E as moedas locais podem facilitar este intercâmbio de presentes?

A maioria das moedas locais que conheço começaram com o propósito de criar emprego, mas existe um grupo crescente de pessoas que estão começando experiências de moedas locais especificamente para criar comunidade. Por exemplo, eu me sentiria muito estranho se chamasse meu vizinho, no vale, e lhe dissesse: “percebi que você tem um montão de pêras em sua árvore. Será que posso pegar algumas? Imediatamente, me sentiria com a necessidade de lhe oferecer algo em troca… Mas, se vou ao supermercado e ofereço meus dólares escassos, é muito mais fácil e muito mais cômodo, simplesmente porque … vou ao supermercado!
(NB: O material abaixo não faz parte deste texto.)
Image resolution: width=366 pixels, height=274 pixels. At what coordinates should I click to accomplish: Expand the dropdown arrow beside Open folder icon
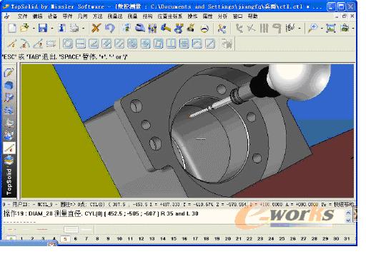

Assim, acabamos não usando as pêras do vizinho. Mas, se eu tivesse moedas locais, não teria nenhuma escassez de meios de troca. Então, comprar as pêras do vizinho poderia se tornar numa boa desculpa para a interação. Em Tahoma Park, Maryland, Olav Eliberk começou com uma moeda local para facilitar esse tipo de intercâmbio dentro da comunidade e todos os participantes concordam que foi isso o que ocorreu desde então.

O que nos leva à seguinte pergunta; se as moedas locais podem significar também um meio pelo qual as pessoas podem satisfazer suas necessidades básicas, como alimentação e moradia? Ou se essas são necessidades que deverão continuar sendo satisfeitas pelo mercado competitivo?

Tem muita gente que gosta de jardinagem mas que, neste mundo competitivo, não pode viver de jardinagem. Agora, se um jardineiro está desempregado e eu estou desempregado, na economia formal os dois devemos morrer de fome. Sem dúvida, com as moedas complementares, ele pode cuidar de meu jardim e fazer crescer meus alfaces e eu posso lhe pagar em moeda local, prestando algum serviço a alguém que precise dele, da mesma forma como as horas de Ithaca, NY, são aceitas no mercado local. Pois, os granjeiros usam a moeda local para pagar a alguém que os ajude com a colheita ou para consertar alguma coisa dentro de casa. Alguns senhorios aceitam essas “horas” para pagamento do aluguel, especialmente se não estão afetados por cotas de hipoteca a serem pagas com os dólares escassos.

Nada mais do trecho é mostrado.